Stored records
################

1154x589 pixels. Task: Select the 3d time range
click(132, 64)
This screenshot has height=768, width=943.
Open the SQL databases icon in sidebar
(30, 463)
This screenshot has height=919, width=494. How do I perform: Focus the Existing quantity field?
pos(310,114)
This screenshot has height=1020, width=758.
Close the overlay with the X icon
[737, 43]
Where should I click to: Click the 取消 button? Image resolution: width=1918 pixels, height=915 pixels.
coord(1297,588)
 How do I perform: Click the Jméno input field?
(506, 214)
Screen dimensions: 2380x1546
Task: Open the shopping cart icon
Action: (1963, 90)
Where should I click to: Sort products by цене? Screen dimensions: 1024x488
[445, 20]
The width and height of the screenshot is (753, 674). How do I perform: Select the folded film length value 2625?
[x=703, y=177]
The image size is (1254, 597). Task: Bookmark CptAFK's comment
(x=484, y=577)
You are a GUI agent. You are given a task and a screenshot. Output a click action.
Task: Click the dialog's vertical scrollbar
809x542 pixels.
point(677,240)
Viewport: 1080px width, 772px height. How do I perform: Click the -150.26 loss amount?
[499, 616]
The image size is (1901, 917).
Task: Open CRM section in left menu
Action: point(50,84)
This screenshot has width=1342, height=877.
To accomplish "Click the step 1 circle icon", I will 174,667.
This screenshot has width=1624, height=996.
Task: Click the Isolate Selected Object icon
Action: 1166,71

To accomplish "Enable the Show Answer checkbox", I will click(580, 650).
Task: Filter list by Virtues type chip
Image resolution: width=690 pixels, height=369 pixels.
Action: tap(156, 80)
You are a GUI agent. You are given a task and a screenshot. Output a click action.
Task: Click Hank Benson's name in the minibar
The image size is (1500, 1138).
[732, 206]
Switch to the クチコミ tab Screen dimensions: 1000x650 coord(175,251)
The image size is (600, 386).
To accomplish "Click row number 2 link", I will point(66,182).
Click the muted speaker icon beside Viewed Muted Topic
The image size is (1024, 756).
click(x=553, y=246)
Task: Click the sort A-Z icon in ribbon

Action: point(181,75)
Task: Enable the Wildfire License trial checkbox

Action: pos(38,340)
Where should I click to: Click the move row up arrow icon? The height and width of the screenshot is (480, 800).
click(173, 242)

################

Return only the lines between the one holding "Close the overlay with the X icon" and the one holding "This screenshot has width=1342, height=877.", inclusive, exactly as they appear above.

• Solved problem
Close the overlay with the X icon
[737, 43]
Where should I click to: Click the 取消 button? Image resolution: width=1918 pixels, height=915 pixels.
coord(1297,588)
 How do I perform: Click the Jméno input field?
(506, 214)
Screen dimensions: 2380x1546
Task: Open the shopping cart icon
Action: (1963, 90)
Where should I click to: Sort products by цене? Screen dimensions: 1024x488
[445, 20]
The width and height of the screenshot is (753, 674). How do I perform: Select the folded film length value 2625?
[x=703, y=177]
The image size is (1254, 597). Task: Bookmark CptAFK's comment
(x=484, y=577)
You are a GUI agent. You are given a task and a screenshot. Output a click action.
Task: Click the dialog's vertical scrollbar
809x542 pixels.
point(677,240)
Viewport: 1080px width, 772px height. How do I perform: Click the -150.26 loss amount?
[499, 616]
The image size is (1901, 917).
Task: Open CRM section in left menu
Action: point(50,84)
This screenshot has width=1342, height=877.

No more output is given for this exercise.